The Question in St. Louis County: Can Whites Empathize With Blacks?
By Sally Kohn
So now, a grand jury sits in St. Louis County, taking testimony and parsing evidence. Yesterday we learned the racial makeup of that grand jury: nine whites, and three blacks. Which raises the obvious question: Can whites empathize with Michael Brown and the larger grievances Ferguson’s black community has with police? And can America more broadly value the experiences and concerns of black America enough to address them rather than dismiss them?
Arguably, many white people’s systematic inability to validate the experience of black America, let alone empathize, is in and of itself a profound version of racial bias. According to a poll released this week by Pew’s Center for People and the Press, 80 percent of black Americans think the shooting of an unarmed African American teenager in Ferguson “raises important issues about race.” Yet only 37 percent of white Americans agreed with the same sentiment; more whites (47 percent) think “race is getting more attention than it deserves.”

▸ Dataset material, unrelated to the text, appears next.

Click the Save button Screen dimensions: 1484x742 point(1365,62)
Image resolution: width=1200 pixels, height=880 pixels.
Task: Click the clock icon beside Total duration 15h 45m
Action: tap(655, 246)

Study after study after study shows often-unconscious but not the less persistent racial discrimination in policing and hiring and education and banking more. But even there… look what I did, I cited research as though it were necessary to validate the lived experience of black people. Somehow black person after black person reporting how they’re constantly stopped by police for doing nothing, or followed around in shopping malls, this overwhelming mountain of anecdotal information, has not convinced most of white America that racial bias remains a problem. But in the face of white America burying its collective head in the sand, even research data don’t help — in fact, a recent study showed that presenting white people with data about racial disparities in our criminal justice system actually makes them less inclined to support reform.
What the hell is black America supposed to do to get white America’s attention? Shout from the rooftops? White America would probably just dismiss that as rioting.
In fact, forget empathizing with black experience; many white Americans don’t even trust black folks to report facts. During the protests in Ferguson on Tuesday night, August 19, although the mainstream media was reporting calm in the city, Elon James White tweeted he was part of a group of eight people who simply turned a corner in a residential neighborhood and were gassed by police. He was promptly attacked on social media as a liar.
Empathy isn’t about your own experience, but honoring and valuing someone else’s experience, especially when it’s different from your own. But studies show white people simply have less empathy for black people. For instance, in one study, white subjects were shown videos of people being stuck with a needle. The subjects’ brains and body chemistry were monitored for what researchers have identified as the tell-tale signs of empathy. And when the white subjects watched white people being stuck with a needle, they responded with more empathy than when they saw black people being hurt. Another study corroborated this — asked how much something would hurt someone else (for instance, stubbing a toe), subjects consistently responded that hypothetical black people would feel less pain than hypothetical whites.
Emergency room doctors are more likely to take white patients seriously when they complain of pain and proscribe stronger pain-relieving medications. And when white students were asked to play jurors for a hypothetical criminal case in which the facts remained exactly the same but only the race of the defendants varied, the students not only sentenced the black defendants more harshly, but tests showed the students felt more empathy for the white defendants.
USA Today examined FBI data and found that nearly two times a week, every week for the seven years between 2005 and 2012, a white police officer killed a black person. Imagine if the opposite were true. Imagine if every single week, twice a week, white men and women all across America were being shot and killed by black police officers, it would be a national crisis.
President Obama once said, “There are very few African-American men in this country who haven’t had the experience of being followed when they were shopping in a department store. That includes me.” Attorney General Eric Holder has recountedbeing repeatedly stopped by police for no reason, including once when he was a young federal prosecutor in DC and was simply running to catch a movie. A white reporter for the conservative Daily Caller mocked Holder and offered his own oneexample of being stopped by police in a car full of white people and yet Obama and Holder’s examples are plainly not isolated incidents but anecdotal examples of documented trends.
Black drivers who are stopped are, for instance, three times more likely to have their cars searched than white drivers. Now imagine if our nation’s top white political leaders were suddenly being stopped on our nation’s highways and sidewalks, harassed by mall cops, disproportionately searched or frisked or worse? Would we be blaming them for the problem, or doubting their experience in the first place, or generally denying a crisis?
To our credit, white Americans are often able to muster profound empathy for the struggles and suffering of people halfway around the globe, seemingly a world away. And yet black Americans are living in a different world, but right here in America. White Americans may never know what it’s like to have our entire community leveled by a tsunami or our brother senselessly beaten by police. Still, can’t we find the same compassion, the same empathy, in both situations?
One of the animating slogans of the protests in Ferguson has been “Black Lives Matter.” But the reaction to the news in Ferguson, especially from large pockets of white America, has sadly revealed a deeper reality — that black experience doesn’t even matter. This invalidation of black experience — the failure of white Americans to trust let alone empathize with the daily discrimination reported by black Americans — is at the heart of racial bias in America today. If that doesn’t change, then we’ll never fully appreciate the crisis of racial bias in America, let alone fix the structures of injustice and systems of inequality.